Quel est votre domaine de recherche ?
Enka Blanchard : Le domaine de ma thèse soutenue en 2019 était l’utilisabilité de la sécurité, en particulier pour ce qui touche à l’authentification en ligne et aux systèmes de vote (électroniques mais aussi par bulletins papiers). J’étais co-encadrée par Ted Selker, un spécialiste des interactions humains-machines qui était en partie sorti du monde universitaire, et par Nicolas Schabanel qui faisait des algorithmes probabilistes (et qui depuis se concentre sur l’auto-assemblage en biologie, nous avons donc divergé dans des directions très différentes).
Après ma thèse j’ai évolué de plus en plus vers les sciences humaines et sociales, avec des travaux en études du handicap (où je vois des interactions intéressantes avec des concepts de STS et de cybersécurité) et en géographie humaine. Au-delà de l’intérêt intrinsèque de ces recherches, c’est une manière de multiplier les collaborations et, en étant toujours au contact d’experts d’autres domaines, de rester en position d’apprenante.
Je garde donc un pied dans mes sujets initiaux (cryptographie, sécurité du vote, méthodes biométriques), mais je me concentre désormais sur l’analyse des interactions entres les humains et leurs environnements, que ces derniers soient des systèmes de sécurité, d’autres humains ou des institutions.
Qu’avez-vous fait avant d’entrer au CNRS ? Pourquoi avoir choisi le CNRS ?

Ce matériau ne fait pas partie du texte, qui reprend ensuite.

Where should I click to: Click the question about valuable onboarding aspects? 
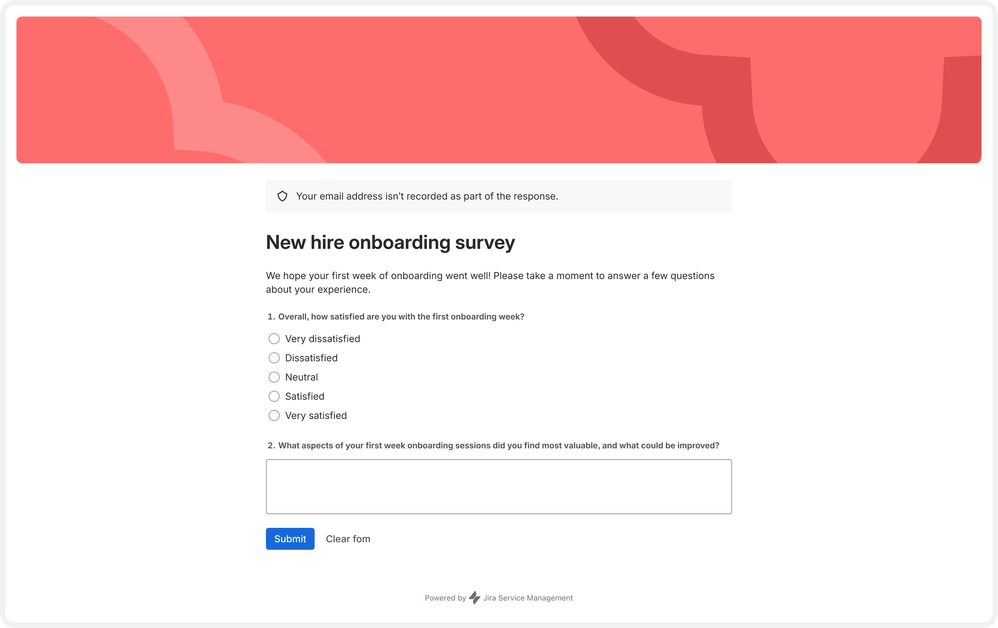pyautogui.click(x=492, y=445)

E. B. : Après n’avoir vu aucune annonce de poste correspondant à mes compétences pendant toute la durée de ma thèse, j’ai eu juste à temps la chance d’entendre parler du projet Digitrust de l’Université de Lorraine. L’équipe cherchait à recruter une personne en post-doctorat pouvant faire le lien entre ses différents laboratoires et lancer des projets interdisciplinaires. Il se trouve que j’avais déjà des idées qui pouvaient impliquer cinq des six laboratoires présents, et j’avais très envie de servir d’interface, ce que j’ai fait pendant un petit peu plus de deux ans. Le Covid-19 a hélas empêché la réalisation de plusieurs de ces projets (nécessitant des expériences en présentiel).

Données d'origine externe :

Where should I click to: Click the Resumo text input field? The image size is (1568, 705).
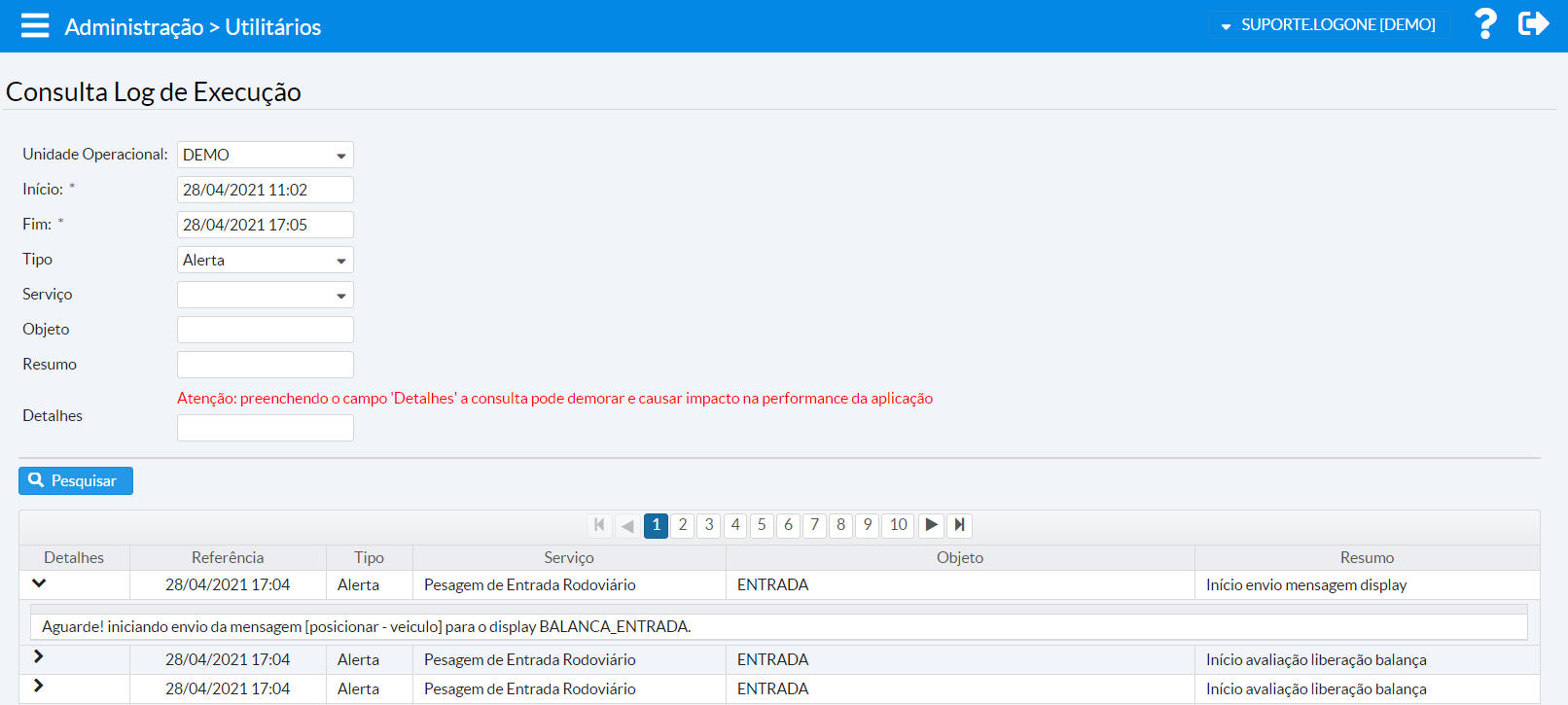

Par contre, ça a été l’occasion d’avoir une directrice géniale, Marine Minier du Laboratoire lorrain de recherche en informatique et ses applications (Loria - CNRS/Université de Lorraine/Inria), qui m’a encouragée à suivre mes idées peu importe leurs ancrages disciplinaires, ce qui a été à la fois épanouissant et très productif. Comme pendant ma thèse, j’ai eu la chance d’avoir un encadrement me laissant une liberté totale de sujet tout en ayant un suivi et des conseils dès que j’en avais besoin, et je reste aujourd’hui en contact proche avec les différentes personnes qui m’ont encadrée.

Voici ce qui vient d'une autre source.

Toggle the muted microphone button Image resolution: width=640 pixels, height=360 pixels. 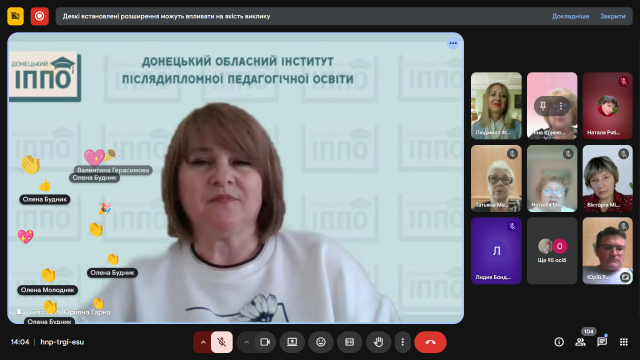point(222,342)
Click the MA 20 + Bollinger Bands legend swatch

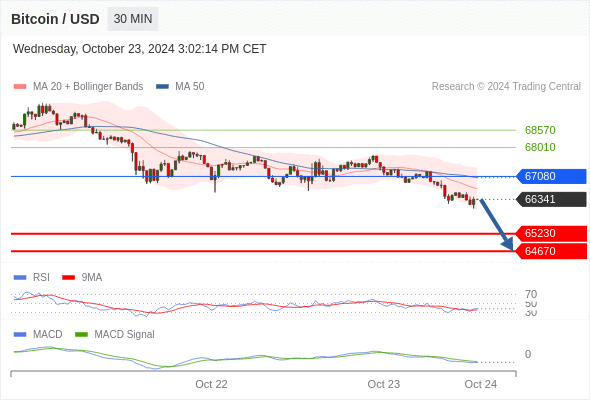coord(20,87)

C’est d’ailleurs pour cette raison que je voulais entrer au CNRS : la possibilité de poursuivre mes recherches sans avoir de forte contrainte disciplinaire, et les options de mobilité (géographique et disciplinaire).
Qu’est-ce qui vous a amené à faire de l’informatique et/ou des sciences du numérique ?
E. B. : Je savais que je voulais être mathématicienne quand j’avais sept ans. À part des hésitations très temporaires à mon adolescence, je savais donc ce que je voulais faire. Les mathématiques qui me plaisaient sont typiquement à la frontière de l’informatique (théorie des graphes, complexité, logique), et j’ai donc suivi un cursus presque standard (à part mon entrée à l’ENS Paris en passant le concours comme candidate libre). C’est pendant ma thèse que j’ai commencé à m’occuper de sécurité du vote, puis de cybersécurité, et le fait de travailler sur des sujets de société était rafraîchissant, et c’est depuis devenu central dans ma recherche.